Robinson is to play football at the school where his uncle played as a defensive back in 1981 and 1982 before being drafted in the second round of the CFL draft, 11th overall by the Ottawa Rough Riders. He would go on to play for six teams in the CFL for a total of 10 seasons.
“He’s told me stories about his time here,” Tavius said.
Tavius was a big part of GCVI’s second consecutive league championship and he becomes the second consecutive Green Gaels player to win the award following quarterback Simon Chaves in 2016. Chaves red-shirted with the Gryphons last fall.
Former Fitzy winners to play for the Gryphons are 2013 winner defensive back Nick Paisotto of the Lourdes Crusades and 2011 winner defensive lineman Reza Shayani of the Ross Royals.
The win by Robinson also continues the trend of rotating the award between offensive and defensive players. Offensive players have won it in even-numbered years since its inception in 2010 and defensive players have won it in odd-numbered years.
As for the 6-foot-8, 235-pound Robinson, he’s hoping to add some weight prior to training camp.
“I’m going to keep training hard,” he said. “I want to put on a bit more weight, get up to about 250, but keep my speed. I’m excited to get started.”
St. James Lions players swept the offensive and defensive player of the year awards while the lineman and rookie awards went to Robinson’s teammates at GCVI.
Tanner Nelmes was the offensive player of the year.
“He is the most important player on our offence,” St. James coach Sean Cummings said. “We relied on him very heavily. His ability to run the ball opened up our passing game and he’s an excellent receiver himself. We gave him the ball on screen passes.
“Coaches had complete confidence in him, even when we were faced with something like a third-and-four, we had no problems giving Tanner the ball.
Older brother Brody Nelmes was the defensive player of the year.
“Like Tanner, Brody is the most important player on our defence,” Cummings said. “He has abilities that allow him to do anything on defence. He can cover, he can stop the run and he’s an exceptional pass rusher as well and that’s what we employed him to do a lot.
“Brody was one of the three returning starters on our defence so we were a bit inexperienced there and we counted on him very heavily. He was asked each week to take away the best player on the other team and that’s something that he took ownership in doing and he was the leader of our defence.”
Aaron Pacha was the lineman of the year.
A two-way lineman last fall, the 6-foot-3, 240-pound Pacha embodies all the good of D10 football. The rivalries are heated, but they seldom boil over and the emotions are turned down at the final whistle.
“You see a lot of football games in general and there’s a lot of conflict between players and we didn’t get that here,” Pacha said. “If you look at District 10 football as a whole and you look at my experience with District 10 football, it’s just the fun I had and how accepting everyone has been.
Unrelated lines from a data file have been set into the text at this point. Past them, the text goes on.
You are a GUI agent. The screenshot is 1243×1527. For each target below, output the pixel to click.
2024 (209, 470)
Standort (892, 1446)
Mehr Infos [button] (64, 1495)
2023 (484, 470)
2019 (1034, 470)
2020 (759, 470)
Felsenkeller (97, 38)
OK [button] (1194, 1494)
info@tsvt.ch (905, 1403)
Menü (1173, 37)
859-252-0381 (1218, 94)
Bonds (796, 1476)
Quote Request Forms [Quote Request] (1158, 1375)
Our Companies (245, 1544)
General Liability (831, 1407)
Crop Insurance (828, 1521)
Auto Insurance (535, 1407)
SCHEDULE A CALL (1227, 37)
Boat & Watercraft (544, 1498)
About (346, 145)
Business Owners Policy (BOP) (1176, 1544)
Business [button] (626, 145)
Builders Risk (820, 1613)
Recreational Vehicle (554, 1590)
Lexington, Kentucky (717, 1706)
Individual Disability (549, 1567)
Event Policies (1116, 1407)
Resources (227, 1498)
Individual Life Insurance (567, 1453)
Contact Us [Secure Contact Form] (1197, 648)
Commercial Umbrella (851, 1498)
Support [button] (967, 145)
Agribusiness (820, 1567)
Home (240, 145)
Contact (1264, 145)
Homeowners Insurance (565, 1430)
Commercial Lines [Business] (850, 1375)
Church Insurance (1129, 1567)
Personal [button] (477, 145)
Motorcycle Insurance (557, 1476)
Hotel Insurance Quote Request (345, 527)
I came into high school in Grade 9 at 5-foot-8 and 175 pounds and I started playing offensive line. I got bullied, but if it hadn’t been for a select bunch of guys I looked up to, I wouldn’t be playing football right now. It’s because of them I got to this point.”
Rookie of the year was GCVI linebacker Enzo Njo.
“This young man has the opportunity to be a really outstanding player,” Rickers said. “He’s a real playmaker. He’s someone who’s really smart, really athletic and that’s a great combination to have. What the coaches love is that he’s really versatile. He played SAM linebacker for us, blitzed a bit, was great against the run and he covered some outstanding receivers.
“He was also on our punt team and his responsibility allegedly was to kind of help set up the wall and block, but every time it was a high, short punt he always seemed to get his hands on the ball.
A linebacker in his first season with the Green Gaels, he could eventually be moved to the offensive side of things as a running back.
“I think over the course of his career he’s going to get a chance to show off those skills,” Rickers said.